There are two Qashqai bodystyle choices, the standard model and a Qashqai+2 seven-seater variant. In the +2, everything behind the windscreen pillars is different. The wheelbase stretches by 135mm and the overall length rises by 211mm to 4,526mm. To make sure that rear seat occupants don't feel too hemmed in, the roof line is reprofiled as well, adding 38mm to the car's height. The middle row of seats splits 40/40/40 and the backrest reclines to no fewer than nine adjustment positions. When the seats are folded down, there's a massive 500 litres of stowage space, and the rear hatch is both wider and has a lower loading sill than the standard Qashqai model.
The trim level range kicks off with the entry-level Visia before extending through the Acenta and N-Tec derivatives to the plush Tekna. The n-tec models are likely to prove particularly popular with their focus on technology built around Nissan Connect. Nissan Connect is a control system for the Qashqai's advanced technology features which brings Bluetooth connectivity, touch screen satellite navigation, a colour reversing camera, an MP3 compatible CD stereo and a USB interface for connecting MP3 players all together in a single interface. The n-tec models also get 18" alloy wheels, a panoramic glass sunroof, privacy glass, roof rails and an auto-dimming rear-view mirror. The Nissan Connect system also comes as standard with the Tekna models. The most noteworthy addition to the Tenka's standard kit list, however, is the Around View Monitor which adds three external cameras to the Qashqai's existing rear view system to create a 360 degree overhead view. It's essentially the same system used in Nissan's premium brand Infiniti EX and FX models
What to Look For
Any small all-wheel drive vehicle is going to occasionally find itself being asked to do the off-road thing and although the Qashqai does have a modicum of ability, it's no dedicated mud-plugger, so check the vehicle carefully for signs of damage to its front spoiler, exhaust and suspension. The interior of the Qashqai is tough enough, although the rear extremities can be difficult to keep tabs on and can incur parking scrapes. All the engines are tried and tested units with the diesels being particularly robust.
(approx values for a 2010 Qashqai Visia 1.6) A clutch assembly will be around £205 and front brake pads are around £45; its around £40 for the rear set. An alternator should be close to £260 and a radiator around £190.
On the Road
There's a wide choice of engines available to Qashqai customers with two diesels and two petrol powerplants to consider. Things start off with an uprated 1.6-litre 117bhp petrol unit and move up through a beefier 110bhp 1.5dCi diesel and 140bhp 2.0-litre petrol units before topping-out with the 150bhp 2.0-litre dCi diesel.

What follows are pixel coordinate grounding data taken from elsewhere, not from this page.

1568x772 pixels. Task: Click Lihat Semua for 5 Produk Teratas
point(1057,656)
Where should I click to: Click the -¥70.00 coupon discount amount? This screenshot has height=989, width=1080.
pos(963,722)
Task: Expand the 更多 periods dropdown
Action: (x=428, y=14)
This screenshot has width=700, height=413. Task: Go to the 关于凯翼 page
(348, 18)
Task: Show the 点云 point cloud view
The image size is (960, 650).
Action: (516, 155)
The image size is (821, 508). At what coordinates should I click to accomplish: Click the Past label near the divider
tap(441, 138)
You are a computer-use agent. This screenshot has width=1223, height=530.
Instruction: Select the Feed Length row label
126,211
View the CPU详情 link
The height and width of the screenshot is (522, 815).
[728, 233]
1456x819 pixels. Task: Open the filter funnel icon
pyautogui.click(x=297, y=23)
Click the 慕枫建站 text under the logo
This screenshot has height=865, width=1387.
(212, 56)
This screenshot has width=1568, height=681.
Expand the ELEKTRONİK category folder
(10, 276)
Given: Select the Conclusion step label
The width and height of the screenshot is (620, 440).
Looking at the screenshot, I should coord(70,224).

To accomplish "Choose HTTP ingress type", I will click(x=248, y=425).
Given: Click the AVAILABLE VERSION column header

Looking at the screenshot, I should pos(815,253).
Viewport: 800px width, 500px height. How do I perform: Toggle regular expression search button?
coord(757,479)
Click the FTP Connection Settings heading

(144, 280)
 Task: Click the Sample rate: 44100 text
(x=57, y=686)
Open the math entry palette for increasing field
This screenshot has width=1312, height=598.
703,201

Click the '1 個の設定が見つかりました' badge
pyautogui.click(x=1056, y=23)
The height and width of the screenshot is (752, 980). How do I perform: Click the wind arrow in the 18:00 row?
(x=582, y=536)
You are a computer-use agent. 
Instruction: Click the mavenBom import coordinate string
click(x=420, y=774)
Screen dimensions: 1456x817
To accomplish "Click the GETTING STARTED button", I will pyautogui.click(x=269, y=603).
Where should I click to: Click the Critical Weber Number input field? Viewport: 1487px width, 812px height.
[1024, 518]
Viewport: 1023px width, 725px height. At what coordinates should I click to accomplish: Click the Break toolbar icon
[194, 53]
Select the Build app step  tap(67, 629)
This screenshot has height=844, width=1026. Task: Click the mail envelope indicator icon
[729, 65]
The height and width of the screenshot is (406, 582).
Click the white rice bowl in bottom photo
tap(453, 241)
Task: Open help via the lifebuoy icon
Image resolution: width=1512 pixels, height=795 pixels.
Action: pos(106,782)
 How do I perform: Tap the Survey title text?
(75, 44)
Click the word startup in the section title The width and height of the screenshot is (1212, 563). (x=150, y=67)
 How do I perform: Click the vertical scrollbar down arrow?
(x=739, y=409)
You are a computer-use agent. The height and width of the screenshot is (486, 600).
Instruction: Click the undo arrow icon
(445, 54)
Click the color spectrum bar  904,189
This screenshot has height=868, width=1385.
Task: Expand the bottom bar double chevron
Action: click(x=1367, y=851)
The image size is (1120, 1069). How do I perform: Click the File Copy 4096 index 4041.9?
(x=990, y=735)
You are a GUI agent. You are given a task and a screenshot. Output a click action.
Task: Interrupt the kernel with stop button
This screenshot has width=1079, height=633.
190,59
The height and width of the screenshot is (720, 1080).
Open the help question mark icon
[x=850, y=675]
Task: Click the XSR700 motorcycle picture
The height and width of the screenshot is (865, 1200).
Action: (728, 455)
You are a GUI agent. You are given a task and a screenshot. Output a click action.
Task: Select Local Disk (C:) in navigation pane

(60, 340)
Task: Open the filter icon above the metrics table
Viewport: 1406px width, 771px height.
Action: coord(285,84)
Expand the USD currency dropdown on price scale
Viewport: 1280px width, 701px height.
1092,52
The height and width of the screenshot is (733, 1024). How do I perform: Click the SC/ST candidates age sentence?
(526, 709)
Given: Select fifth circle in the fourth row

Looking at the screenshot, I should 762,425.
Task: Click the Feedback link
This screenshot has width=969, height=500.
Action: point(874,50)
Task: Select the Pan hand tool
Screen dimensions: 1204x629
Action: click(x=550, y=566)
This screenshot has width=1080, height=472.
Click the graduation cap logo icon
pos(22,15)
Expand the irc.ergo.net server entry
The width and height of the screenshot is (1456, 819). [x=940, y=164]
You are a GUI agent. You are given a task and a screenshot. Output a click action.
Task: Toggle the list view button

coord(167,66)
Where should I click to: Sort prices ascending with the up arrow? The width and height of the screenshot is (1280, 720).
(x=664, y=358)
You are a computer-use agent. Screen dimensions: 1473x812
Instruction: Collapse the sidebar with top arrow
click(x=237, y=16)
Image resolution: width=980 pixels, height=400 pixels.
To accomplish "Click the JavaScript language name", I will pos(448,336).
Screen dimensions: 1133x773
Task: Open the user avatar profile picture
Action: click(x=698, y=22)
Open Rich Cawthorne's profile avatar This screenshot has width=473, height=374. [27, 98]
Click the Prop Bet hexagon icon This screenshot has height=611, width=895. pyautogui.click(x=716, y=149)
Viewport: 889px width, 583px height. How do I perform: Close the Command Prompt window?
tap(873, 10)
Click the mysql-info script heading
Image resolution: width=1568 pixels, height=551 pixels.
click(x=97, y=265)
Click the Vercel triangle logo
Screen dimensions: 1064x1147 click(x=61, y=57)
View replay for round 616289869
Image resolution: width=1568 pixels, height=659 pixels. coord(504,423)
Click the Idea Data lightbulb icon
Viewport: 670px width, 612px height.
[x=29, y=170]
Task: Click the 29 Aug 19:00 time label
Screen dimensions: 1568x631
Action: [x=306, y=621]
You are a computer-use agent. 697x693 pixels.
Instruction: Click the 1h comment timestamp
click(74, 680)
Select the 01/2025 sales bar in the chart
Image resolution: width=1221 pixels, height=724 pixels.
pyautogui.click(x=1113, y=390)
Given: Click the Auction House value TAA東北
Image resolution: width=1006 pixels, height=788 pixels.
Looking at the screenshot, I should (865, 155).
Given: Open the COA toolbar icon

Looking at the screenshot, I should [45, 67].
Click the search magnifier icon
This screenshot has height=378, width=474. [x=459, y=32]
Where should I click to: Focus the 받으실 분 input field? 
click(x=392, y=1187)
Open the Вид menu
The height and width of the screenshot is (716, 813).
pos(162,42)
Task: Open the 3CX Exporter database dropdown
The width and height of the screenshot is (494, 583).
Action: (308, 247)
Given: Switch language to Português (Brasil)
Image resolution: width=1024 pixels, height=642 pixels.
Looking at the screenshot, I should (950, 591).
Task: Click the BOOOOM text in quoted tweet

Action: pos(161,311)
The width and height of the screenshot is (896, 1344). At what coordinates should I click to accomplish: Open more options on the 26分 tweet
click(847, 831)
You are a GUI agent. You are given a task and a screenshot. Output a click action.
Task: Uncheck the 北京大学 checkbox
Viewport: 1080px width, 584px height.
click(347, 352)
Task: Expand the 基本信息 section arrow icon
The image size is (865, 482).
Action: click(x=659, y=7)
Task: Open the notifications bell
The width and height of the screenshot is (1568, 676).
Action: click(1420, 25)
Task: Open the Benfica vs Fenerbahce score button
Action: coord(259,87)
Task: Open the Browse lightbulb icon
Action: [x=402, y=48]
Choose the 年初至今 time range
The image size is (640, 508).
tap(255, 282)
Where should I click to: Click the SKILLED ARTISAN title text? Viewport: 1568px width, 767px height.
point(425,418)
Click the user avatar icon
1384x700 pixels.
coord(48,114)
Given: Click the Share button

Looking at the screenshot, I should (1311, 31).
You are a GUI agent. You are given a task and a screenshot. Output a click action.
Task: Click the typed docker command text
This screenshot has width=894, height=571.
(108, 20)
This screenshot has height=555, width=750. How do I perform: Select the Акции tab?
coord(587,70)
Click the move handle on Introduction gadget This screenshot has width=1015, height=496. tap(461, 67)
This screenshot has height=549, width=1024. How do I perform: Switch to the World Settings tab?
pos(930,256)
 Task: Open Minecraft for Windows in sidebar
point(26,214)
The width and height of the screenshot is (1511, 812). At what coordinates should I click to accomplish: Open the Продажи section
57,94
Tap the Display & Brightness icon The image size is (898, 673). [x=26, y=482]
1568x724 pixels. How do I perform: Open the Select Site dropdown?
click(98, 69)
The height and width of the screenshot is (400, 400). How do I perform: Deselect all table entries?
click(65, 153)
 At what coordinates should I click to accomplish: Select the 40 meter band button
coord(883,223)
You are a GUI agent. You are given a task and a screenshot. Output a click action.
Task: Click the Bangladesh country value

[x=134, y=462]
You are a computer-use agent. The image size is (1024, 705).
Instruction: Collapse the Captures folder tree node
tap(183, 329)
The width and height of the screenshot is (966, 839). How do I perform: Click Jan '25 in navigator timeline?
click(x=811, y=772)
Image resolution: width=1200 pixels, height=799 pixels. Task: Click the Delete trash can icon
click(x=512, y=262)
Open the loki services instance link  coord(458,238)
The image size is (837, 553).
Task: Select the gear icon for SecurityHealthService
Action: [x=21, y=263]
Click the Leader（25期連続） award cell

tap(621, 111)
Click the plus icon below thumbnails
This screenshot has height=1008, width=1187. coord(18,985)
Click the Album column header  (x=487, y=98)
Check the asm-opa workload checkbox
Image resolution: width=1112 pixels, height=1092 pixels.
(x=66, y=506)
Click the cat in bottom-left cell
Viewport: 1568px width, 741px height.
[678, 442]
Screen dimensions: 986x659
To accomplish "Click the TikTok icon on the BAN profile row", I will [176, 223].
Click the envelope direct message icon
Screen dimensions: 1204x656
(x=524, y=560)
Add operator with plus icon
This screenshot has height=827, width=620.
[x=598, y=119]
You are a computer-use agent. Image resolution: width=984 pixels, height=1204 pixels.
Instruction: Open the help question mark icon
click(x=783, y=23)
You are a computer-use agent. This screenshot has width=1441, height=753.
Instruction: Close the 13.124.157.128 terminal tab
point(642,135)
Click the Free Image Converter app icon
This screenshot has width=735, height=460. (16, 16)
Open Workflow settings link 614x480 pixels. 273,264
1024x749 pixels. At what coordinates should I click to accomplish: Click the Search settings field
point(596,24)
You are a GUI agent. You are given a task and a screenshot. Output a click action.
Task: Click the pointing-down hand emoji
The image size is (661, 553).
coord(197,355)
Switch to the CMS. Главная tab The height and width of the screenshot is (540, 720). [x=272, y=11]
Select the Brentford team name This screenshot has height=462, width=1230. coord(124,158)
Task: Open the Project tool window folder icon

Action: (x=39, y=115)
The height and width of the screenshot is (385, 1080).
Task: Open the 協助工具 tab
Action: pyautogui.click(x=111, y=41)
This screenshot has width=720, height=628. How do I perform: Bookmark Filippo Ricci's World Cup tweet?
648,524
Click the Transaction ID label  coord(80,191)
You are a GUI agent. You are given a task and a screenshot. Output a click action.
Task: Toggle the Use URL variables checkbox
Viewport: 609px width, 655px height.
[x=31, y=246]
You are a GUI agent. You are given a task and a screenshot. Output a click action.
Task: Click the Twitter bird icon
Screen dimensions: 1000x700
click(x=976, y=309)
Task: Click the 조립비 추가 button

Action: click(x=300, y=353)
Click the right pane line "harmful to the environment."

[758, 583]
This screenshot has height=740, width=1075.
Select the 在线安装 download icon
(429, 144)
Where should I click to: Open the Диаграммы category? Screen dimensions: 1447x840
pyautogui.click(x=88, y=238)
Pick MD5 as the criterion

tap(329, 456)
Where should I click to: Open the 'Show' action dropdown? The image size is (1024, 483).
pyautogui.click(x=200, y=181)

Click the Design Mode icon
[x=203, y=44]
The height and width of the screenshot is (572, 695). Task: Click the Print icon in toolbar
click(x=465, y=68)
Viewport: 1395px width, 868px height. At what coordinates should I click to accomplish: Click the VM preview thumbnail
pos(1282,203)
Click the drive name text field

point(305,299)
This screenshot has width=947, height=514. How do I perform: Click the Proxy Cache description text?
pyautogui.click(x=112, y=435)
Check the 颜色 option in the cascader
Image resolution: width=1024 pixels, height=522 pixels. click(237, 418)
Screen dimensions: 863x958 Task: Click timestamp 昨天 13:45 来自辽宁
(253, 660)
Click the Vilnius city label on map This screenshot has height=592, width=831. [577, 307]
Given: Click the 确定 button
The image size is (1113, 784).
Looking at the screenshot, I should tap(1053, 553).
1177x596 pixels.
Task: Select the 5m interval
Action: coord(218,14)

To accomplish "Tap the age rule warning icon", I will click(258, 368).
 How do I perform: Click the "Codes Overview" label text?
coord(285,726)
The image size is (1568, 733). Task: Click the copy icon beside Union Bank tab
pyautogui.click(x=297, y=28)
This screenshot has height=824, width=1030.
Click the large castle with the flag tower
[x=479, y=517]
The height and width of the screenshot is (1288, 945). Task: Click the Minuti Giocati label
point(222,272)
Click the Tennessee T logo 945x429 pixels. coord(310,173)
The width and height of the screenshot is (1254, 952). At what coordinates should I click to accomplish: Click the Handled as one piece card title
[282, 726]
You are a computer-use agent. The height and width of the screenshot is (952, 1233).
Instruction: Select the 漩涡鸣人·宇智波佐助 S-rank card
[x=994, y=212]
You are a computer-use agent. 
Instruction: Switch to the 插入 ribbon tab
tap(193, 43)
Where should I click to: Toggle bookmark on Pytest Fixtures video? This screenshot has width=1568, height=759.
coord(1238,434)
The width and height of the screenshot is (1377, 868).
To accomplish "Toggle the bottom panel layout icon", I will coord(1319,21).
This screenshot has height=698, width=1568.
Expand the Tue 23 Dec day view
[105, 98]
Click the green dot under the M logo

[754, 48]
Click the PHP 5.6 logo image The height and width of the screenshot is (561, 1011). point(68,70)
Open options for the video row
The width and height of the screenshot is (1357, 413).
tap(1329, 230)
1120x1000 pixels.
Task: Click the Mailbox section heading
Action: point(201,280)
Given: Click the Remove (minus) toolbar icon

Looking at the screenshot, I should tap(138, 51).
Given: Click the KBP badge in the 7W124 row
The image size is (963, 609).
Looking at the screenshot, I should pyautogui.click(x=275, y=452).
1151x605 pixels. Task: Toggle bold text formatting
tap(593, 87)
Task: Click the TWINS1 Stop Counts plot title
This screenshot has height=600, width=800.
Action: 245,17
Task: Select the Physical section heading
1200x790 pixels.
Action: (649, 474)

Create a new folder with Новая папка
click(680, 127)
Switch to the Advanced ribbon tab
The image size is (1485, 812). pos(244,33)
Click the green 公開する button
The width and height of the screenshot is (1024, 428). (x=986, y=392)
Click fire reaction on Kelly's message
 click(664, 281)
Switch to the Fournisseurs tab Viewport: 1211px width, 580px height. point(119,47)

Nissan hasn't skimped when it comes to transmission choices either, the Qashqai being supplied with five and six-speed manual boxes, a six-speed auto option and even an advanced Constantly Variable Transmission (CVT).
The Qashqai drives in an assured manner on the road and feels more like a conventional family hatchback than a 4x4 with its supple suspension and absence of body roll. The latest cars have revised suspension settings to improve things further in this area and refinement that's boosted by multi-layer insulation in the front bulkhead and a special soundproof windscreen.
The ALL-MODE 4x4 system is available on the 2.0-litre vehicles, with the others sending drive to the front wheels only. This is an electronic system which automatically engages four-wheel drive the moment a loss of traction is detected. It offers more safety and security in extreme weather on-road. Nissan makes no bones of the fact that the Qashqai is anything but an off-roader, citing its lack of ground clearance. What precludes it from tackling rutted tracks makes it a better car on the blacktop, the hunkered down centre of gravity giving the Nissan its nimble feel.
There are all kinds of examples one could pluck from the ether of manifestly brilliant products that never achieved popularity. Start looking at products which did sell in huge numbers and it can be a little depressing, such is the quirky nature of meritocracy. The Nissan Qashqai, however, rewards your faith in the British car buyer's ability to recognise a good thing. This facelifted car didn't change the rules dramatically, merely tightening up what was already a very strong offering. Used examples are both plentiful and affordable, especially if you're willing to look beyond the most obvious engine and trim combinations. Well built and reliable, it's hard to go too far wrong when shopping for a used Qashqai.